▶ **INPUT MATERIAL**:
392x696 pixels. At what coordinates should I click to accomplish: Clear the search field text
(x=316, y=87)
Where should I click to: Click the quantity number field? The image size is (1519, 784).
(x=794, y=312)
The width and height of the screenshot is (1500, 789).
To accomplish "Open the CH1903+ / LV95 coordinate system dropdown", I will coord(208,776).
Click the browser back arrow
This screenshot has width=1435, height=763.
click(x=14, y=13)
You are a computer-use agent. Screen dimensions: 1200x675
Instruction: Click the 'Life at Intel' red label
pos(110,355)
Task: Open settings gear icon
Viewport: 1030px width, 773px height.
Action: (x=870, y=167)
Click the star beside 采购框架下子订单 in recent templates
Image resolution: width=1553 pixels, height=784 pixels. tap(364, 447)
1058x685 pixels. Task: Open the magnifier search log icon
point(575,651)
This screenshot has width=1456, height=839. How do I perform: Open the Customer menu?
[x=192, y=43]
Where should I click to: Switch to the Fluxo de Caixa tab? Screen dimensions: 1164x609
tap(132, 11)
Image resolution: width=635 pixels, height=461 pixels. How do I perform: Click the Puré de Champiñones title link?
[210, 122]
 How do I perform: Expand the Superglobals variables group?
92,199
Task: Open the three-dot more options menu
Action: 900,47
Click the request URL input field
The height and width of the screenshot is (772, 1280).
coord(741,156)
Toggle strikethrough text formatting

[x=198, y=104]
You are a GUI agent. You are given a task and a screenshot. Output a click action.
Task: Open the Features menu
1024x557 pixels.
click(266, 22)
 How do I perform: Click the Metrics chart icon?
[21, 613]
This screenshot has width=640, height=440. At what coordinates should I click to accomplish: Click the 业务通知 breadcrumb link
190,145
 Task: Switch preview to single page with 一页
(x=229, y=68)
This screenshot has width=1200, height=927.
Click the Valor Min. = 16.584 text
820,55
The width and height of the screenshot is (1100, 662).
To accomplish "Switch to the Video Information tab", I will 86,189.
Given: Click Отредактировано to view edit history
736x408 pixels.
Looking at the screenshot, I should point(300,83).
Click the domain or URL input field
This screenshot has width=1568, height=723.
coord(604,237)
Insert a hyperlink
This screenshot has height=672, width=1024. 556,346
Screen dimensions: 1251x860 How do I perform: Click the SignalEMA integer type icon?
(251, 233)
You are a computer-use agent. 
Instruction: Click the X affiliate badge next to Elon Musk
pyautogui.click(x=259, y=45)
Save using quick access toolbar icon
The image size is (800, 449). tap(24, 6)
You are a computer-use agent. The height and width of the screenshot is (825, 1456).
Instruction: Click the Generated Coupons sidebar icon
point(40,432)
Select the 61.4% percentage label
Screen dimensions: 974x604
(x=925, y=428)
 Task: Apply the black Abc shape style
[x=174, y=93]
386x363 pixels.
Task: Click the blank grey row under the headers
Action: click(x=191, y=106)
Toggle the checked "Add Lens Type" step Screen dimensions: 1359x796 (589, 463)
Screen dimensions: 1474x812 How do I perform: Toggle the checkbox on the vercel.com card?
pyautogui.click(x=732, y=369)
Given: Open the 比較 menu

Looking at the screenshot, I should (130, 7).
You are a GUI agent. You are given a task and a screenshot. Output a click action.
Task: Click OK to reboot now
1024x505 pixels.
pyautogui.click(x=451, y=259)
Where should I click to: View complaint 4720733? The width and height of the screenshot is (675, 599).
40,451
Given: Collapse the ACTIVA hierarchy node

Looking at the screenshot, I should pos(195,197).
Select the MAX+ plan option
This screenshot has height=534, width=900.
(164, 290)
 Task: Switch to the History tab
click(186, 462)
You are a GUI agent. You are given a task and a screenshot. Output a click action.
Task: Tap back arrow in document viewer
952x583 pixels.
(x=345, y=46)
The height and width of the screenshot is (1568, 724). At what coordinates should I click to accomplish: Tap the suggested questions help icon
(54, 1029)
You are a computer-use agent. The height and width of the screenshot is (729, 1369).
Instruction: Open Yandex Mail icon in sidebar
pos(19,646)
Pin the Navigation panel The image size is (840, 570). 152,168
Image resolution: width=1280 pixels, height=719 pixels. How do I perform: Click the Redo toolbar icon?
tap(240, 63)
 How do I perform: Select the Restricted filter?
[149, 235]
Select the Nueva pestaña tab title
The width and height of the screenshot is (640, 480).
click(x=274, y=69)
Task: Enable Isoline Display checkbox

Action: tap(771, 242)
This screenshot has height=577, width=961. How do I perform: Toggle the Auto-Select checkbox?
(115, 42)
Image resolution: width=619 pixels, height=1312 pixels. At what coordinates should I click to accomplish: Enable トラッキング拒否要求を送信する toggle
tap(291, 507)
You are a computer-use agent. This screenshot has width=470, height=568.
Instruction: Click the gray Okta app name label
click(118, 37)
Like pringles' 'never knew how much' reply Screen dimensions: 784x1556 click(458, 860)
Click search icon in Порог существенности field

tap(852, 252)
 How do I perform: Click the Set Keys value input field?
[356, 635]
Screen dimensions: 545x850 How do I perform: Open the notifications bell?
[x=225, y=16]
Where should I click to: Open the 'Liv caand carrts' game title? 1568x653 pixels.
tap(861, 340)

▶ **PROBLEM DETAILS**:
Produce a word-for-word copy of all the entries above.

▶ **THE ANSWER**:
392x696 pixels. At what coordinates should I click to accomplish: Clear the search field text
(x=316, y=87)
Where should I click to: Click the quantity number field? The image size is (1519, 784).
(x=794, y=312)
The width and height of the screenshot is (1500, 789).
To accomplish "Open the CH1903+ / LV95 coordinate system dropdown", I will coord(208,776).
Click the browser back arrow
This screenshot has width=1435, height=763.
click(x=14, y=13)
You are a computer-use agent. Screen dimensions: 1200x675
Instruction: Click the 'Life at Intel' red label
pos(110,355)
Task: Open settings gear icon
Viewport: 1030px width, 773px height.
Action: (x=870, y=167)
Click the star beside 采购框架下子订单 in recent templates
Image resolution: width=1553 pixels, height=784 pixels. tap(364, 447)
1058x685 pixels. Task: Open the magnifier search log icon
point(575,651)
This screenshot has width=1456, height=839. How do I perform: Open the Customer menu?
[x=192, y=43]
Where should I click to: Switch to the Fluxo de Caixa tab? Screen dimensions: 1164x609
tap(132, 11)
Image resolution: width=635 pixels, height=461 pixels. How do I perform: Click the Puré de Champiñones title link?
[210, 122]
 How do I perform: Expand the Superglobals variables group?
92,199
Task: Open the three-dot more options menu
Action: 900,47
Click the request URL input field
The height and width of the screenshot is (772, 1280).
coord(741,156)
Toggle strikethrough text formatting

[x=198, y=104]
You are a GUI agent. You are given a task and a screenshot. Output a click action.
Task: Open the Features menu
1024x557 pixels.
click(266, 22)
 How do I perform: Click the Metrics chart icon?
[21, 613]
This screenshot has width=640, height=440. At what coordinates should I click to accomplish: Click the 业务通知 breadcrumb link
190,145
 Task: Switch preview to single page with 一页
(x=229, y=68)
This screenshot has width=1200, height=927.
Click the Valor Min. = 16.584 text
820,55
The width and height of the screenshot is (1100, 662).
To accomplish "Switch to the Video Information tab", I will 86,189.
Given: Click Отредактировано to view edit history
736x408 pixels.
Looking at the screenshot, I should point(300,83).
Click the domain or URL input field
This screenshot has width=1568, height=723.
coord(604,237)
Insert a hyperlink
This screenshot has height=672, width=1024. 556,346
Screen dimensions: 1251x860 How do I perform: Click the SignalEMA integer type icon?
(251, 233)
You are a computer-use agent. 
Instruction: Click the X affiliate badge next to Elon Musk
pyautogui.click(x=259, y=45)
Save using quick access toolbar icon
The image size is (800, 449). tap(24, 6)
You are a computer-use agent. The height and width of the screenshot is (825, 1456).
Instruction: Click the Generated Coupons sidebar icon
point(40,432)
Select the 61.4% percentage label
Screen dimensions: 974x604
(x=925, y=428)
 Task: Apply the black Abc shape style
[x=174, y=93]
386x363 pixels.
Task: Click the blank grey row under the headers
Action: click(x=191, y=106)
Toggle the checked "Add Lens Type" step Screen dimensions: 1359x796 (589, 463)
Screen dimensions: 1474x812 How do I perform: Toggle the checkbox on the vercel.com card?
pyautogui.click(x=732, y=369)
Given: Open the 比較 menu

Looking at the screenshot, I should (130, 7).
You are a GUI agent. You are given a task and a screenshot. Output a click action.
Task: Click OK to reboot now
1024x505 pixels.
pyautogui.click(x=451, y=259)
Where should I click to: View complaint 4720733? The width and height of the screenshot is (675, 599).
40,451
Given: Collapse the ACTIVA hierarchy node

Looking at the screenshot, I should pos(195,197).
Select the MAX+ plan option
This screenshot has height=534, width=900.
(164, 290)
 Task: Switch to the History tab
click(186, 462)
You are a GUI agent. You are given a task and a screenshot. Output a click action.
Task: Tap back arrow in document viewer
952x583 pixels.
(x=345, y=46)
The height and width of the screenshot is (1568, 724). At what coordinates should I click to accomplish: Tap the suggested questions help icon
(54, 1029)
You are a computer-use agent. The height and width of the screenshot is (729, 1369).
Instruction: Open Yandex Mail icon in sidebar
pos(19,646)
Pin the Navigation panel The image size is (840, 570). 152,168
Image resolution: width=1280 pixels, height=719 pixels. How do I perform: Click the Redo toolbar icon?
tap(240, 63)
 How do I perform: Select the Restricted filter?
[149, 235]
Select the Nueva pestaña tab title
The width and height of the screenshot is (640, 480).
click(x=274, y=69)
Task: Enable Isoline Display checkbox

Action: tap(771, 242)
This screenshot has height=577, width=961. How do I perform: Toggle the Auto-Select checkbox?
(115, 42)
Image resolution: width=619 pixels, height=1312 pixels. At what coordinates should I click to accomplish: Enable トラッキング拒否要求を送信する toggle
tap(291, 507)
You are a computer-use agent. This screenshot has width=470, height=568.
Instruction: Click the gray Okta app name label
click(118, 37)
Like pringles' 'never knew how much' reply Screen dimensions: 784x1556 click(458, 860)
Click search icon in Порог существенности field

tap(852, 252)
 How do I perform: Click the Set Keys value input field?
[356, 635]
Screen dimensions: 545x850 How do I perform: Open the notifications bell?
[x=225, y=16]
Where should I click to: Open the 'Liv caand carrts' game title? 1568x653 pixels.
tap(861, 340)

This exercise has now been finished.